Yes, I do understand it.  

But the statement in lines 166, 167: "For any initial j in range(2**i), repeating that 2**i times generates each int in range(2**i) exactly once" does not hold when the perturb is added.  2**i times will not be enough to generate all elements of the ring when some of multipliers are zero-divisors.  

Specifically, if you use j=((5*j) + P + 1) mod 2**i, you are effectively multiplying by a zero divisors every time P = j mod 2.  And I don't mean "mod 2**i."  I do mean "mod 2."  Which means anytime P (which changes a few times and eventually becomes 0), has the same parity as j, you are multiplying by a zero-divisor.  Because P is eventually 0, you will go through all the values **eventually**.  But for all values of P for which there is a P' such that P=/=P' and ((5*j) + P + 1) = ((5*j) + P' + 1) mod 2**i, the number of times you'll need to apply the function will be higher than 2**i.  And that's in the worst case scenario.

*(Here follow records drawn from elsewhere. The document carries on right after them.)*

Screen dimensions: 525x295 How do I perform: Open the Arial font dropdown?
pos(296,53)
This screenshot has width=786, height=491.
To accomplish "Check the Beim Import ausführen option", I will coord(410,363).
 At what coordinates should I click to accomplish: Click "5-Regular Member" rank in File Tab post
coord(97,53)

In the best case scenario, the collision probability can be gathered from looking at the values of my script printed by print_collision_counts(py3_6_1_lookdict_perturb).  It can be as low as ~1/20 and as high as ~1/3 depending on the value of i.

The main speed up we are seeking is to avoid a collision early on.  And we are less concerned about collisions later on.  Anecdotally, if your dict has 256 buckets, then the chance of collision is 1 in ~3.5.  Which is an improvement over 1 in 2, but still pretty high.  

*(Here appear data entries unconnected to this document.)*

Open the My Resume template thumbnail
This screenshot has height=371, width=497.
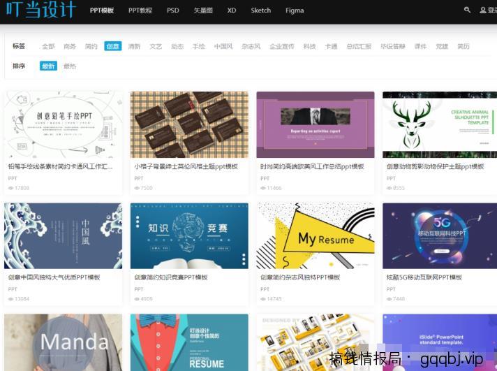click(315, 235)
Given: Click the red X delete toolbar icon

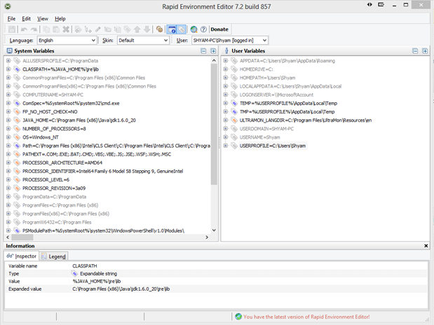Looking at the screenshot, I should click(66, 29).
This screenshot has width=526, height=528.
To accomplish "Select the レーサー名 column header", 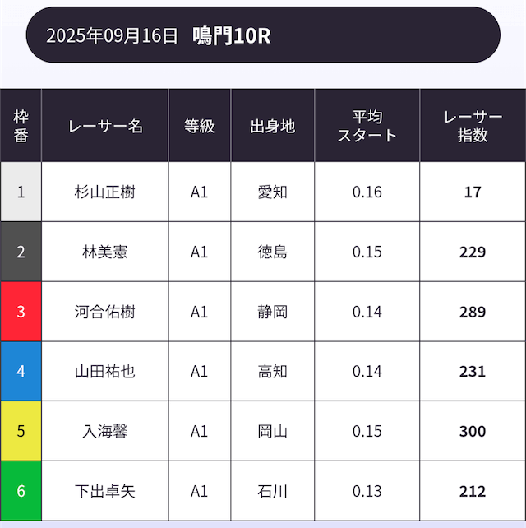I will point(105,126).
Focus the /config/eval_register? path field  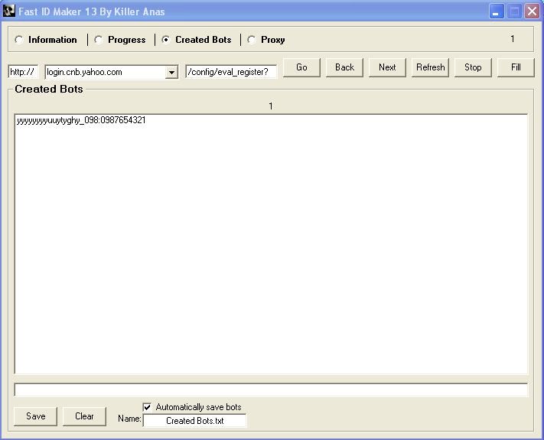230,72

Ok, how about this: to avoid the edge cases, unroll the 1st secondary hash key to use j = 2*j + P + 1.  So try to test for it before the loop.  But leave 5*j + P + 1 in the loop as is.  

Although, to be honest if PERTURB_SHIFT is changed to 1 and we have a dict with a key that causes 64 collisions, this may be a good time to resize even if we are still sparse.  On the other hand, this might create an attack vector with some magic value which causes resizes of near empty dict's.  So maybe not...  Certainly not without further analysis.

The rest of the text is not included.